The OC-135B Open Skies United States Air Force observation aircraft supports the Treaty on Open Skies. The aircraft, a modified WC-135B, flies unarmed observation flights over participating parties of the treaty. Three OC-135B aircraft were modified by the Aeronautical Systems Center's 4950th Test Wing at Wright-Patterson Air Force Base in Ohio; the first operationally-capable OC-135B was assigned to the 24th Reconnaissance Squadron at Offutt AFB in October 1993. It is now fitted with a basic set of navigational and sensor equipment, was placed in inviolate storage at the Aerospace Maintenance and Regeneration Center at Davis-Monthan Air Force Base near Tucson, Arizona in 1997. Two operational OC-135B aircraft were delivered in 1996 with the full complement of treaty-allowed sensors, which includes an infrared line scanner, synthetic aperture radar and video scanning sensors; the interior seats 35 people, including the cockpit crew, aircraft maintenance crew, foreign country representatives and crew members from the U.

S. Department of Defense's Defense Threat Reduction Agency. Cameras installed include one vertical and two oblique KS-87E framing cameras used for low-altitude photography 3,000 feet above the ground, one KA-91C panoramic camera, which scans from side to side to provide a wide sweep for each picture used for high-altitude photography at 35,000 feet; the data annotation and recording system processes navigational, altitude and camera signals to annotate each picture with correct position, time, roll angle and other information. In addition, this system records every picture taken according to camera and navigational position. A keyboard with trackball is the input device for operation of this system. Two Barco 12-inch VGA color monitors display camera annotation and other camera data on screen for the sensor operator and observer use. Camera control, located in the sensor operator's console and adjusts individual cameras for cloud cover, frame overlap and other functions; the sensor operator console seats four and has all the equipment listed above plus camera bay heating control, emergency oxygen and individual lighting.

The flight following console seats four and includes most of the equipment listed above except for DARMS and camera controls. Seven commercial Norcold Tek II coolers with individual refrigeration units maintain temperature and humidity control to maintain peak film performance; the units can be removed, if necessary, from the aircraft. The coolers are capable of storing 40,000 feet of film; the aircraft flies on its intended flight path throughout the entire mission with no reliance on ground-based navigation devices. A top-of-the-line commercial system, Litton 92 INS/GPS, an integrated inertial navigation system with a global positioning system, provides continuous updates; the GPS updates the INS several times per second to correct any deviations in the flight path. The INS feeds precise latitude, time, roll angle and barometric altitude to the DARMS and camera systems. A true airspeed computer feeds true airspeed data to the INS. A combined altitude radar altimeter provides precise height above ground information to the pilot for navigational purposes as well as a signal to DARMS for film annotation.
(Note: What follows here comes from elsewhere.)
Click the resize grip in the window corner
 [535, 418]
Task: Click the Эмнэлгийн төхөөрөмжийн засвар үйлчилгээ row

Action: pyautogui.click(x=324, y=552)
It is accurate from 0–50,000 feet above the ground level. Plus, a metric altimeter is installed on the pilot's instrument panel for altitude reference when flying in countries that use meters for altitude reference; the aircraft are being upgraded with the Block 30 Pacer Crag Navigational System upgrade, a first step in making them compliant with ICAO mandated Global Air Traffic Management and Global Air Navigation Standards guidelines. The OC-135B modifications center around four cameras installed in the rear of the aircraft. Since its primary mission is to take pictures, most of the installed equipment and systems provide direct support to the cameras and the camera operator. Other modifications to the aircraft included installing an auxiliary power unit, crew luggage compartment, sensor operator console, flight following console and upgraded avionics. Though the aircraft feature a large window in the cargo door, this is a remnant of their previous weather reconnaissance role. Other modifications support the aircrew.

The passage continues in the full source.